** Data records follows **

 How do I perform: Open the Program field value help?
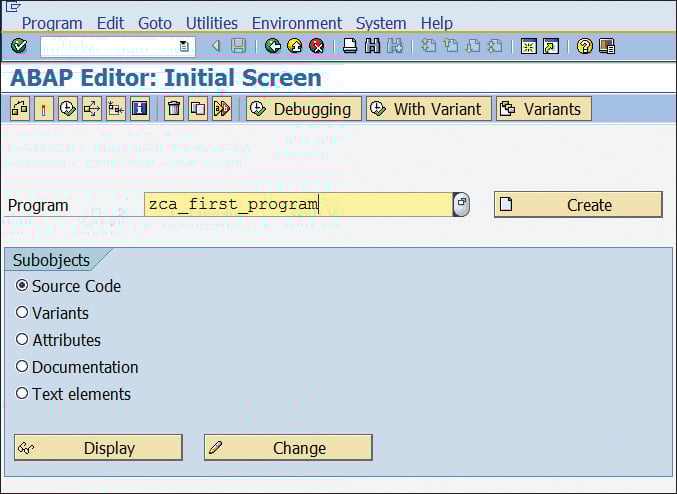(461, 204)
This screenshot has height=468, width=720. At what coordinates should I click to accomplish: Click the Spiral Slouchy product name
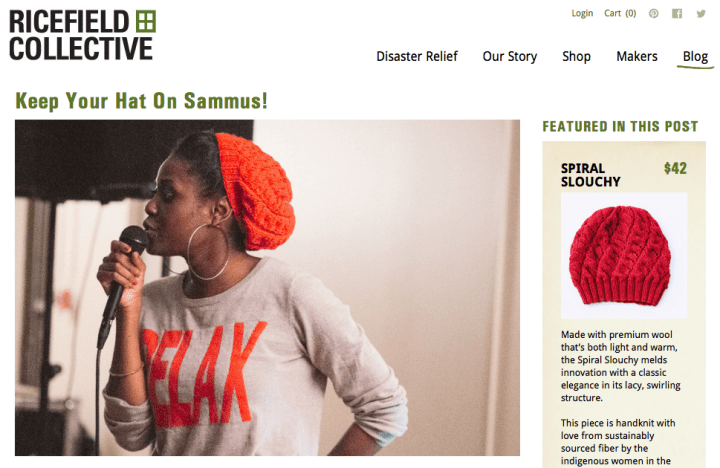click(x=591, y=175)
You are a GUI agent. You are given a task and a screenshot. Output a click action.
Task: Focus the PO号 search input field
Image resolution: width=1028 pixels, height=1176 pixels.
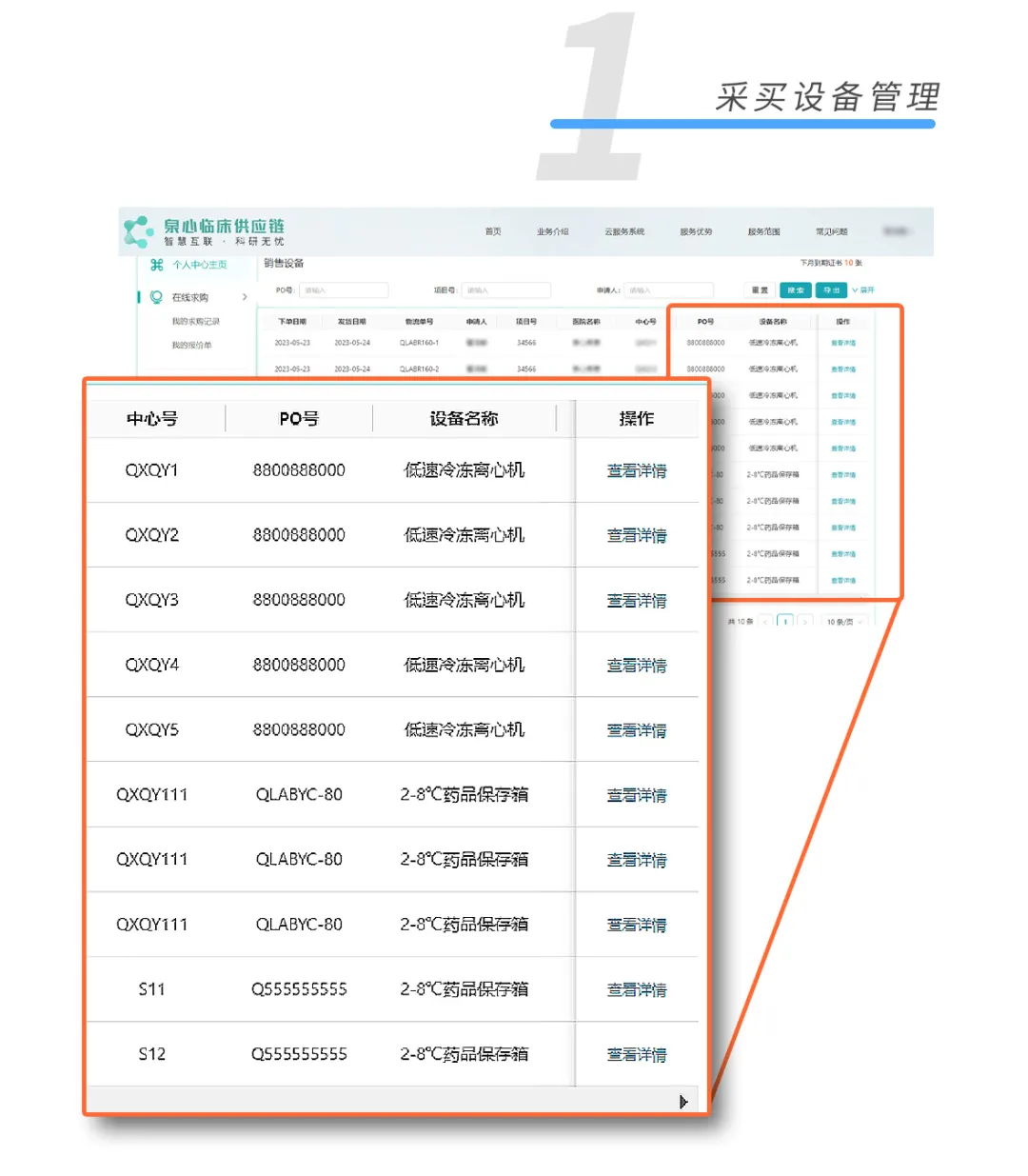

** End of Data records **

What is needed -
Set out nothing but the lines from the line with "This screenshot has" through the end of the material, reproduced exactly, both ends included, pictures omitted.

Response for this exercise -
This screenshot has height=468, width=720. At what coordinates should I click to accomplish: Click the Spiral Slouchy product name
click(x=591, y=175)
You are a GUI agent. You are given a task and a screenshot. Output a click action.
Task: Focus the PO号 search input field
Image resolution: width=1028 pixels, height=1176 pixels.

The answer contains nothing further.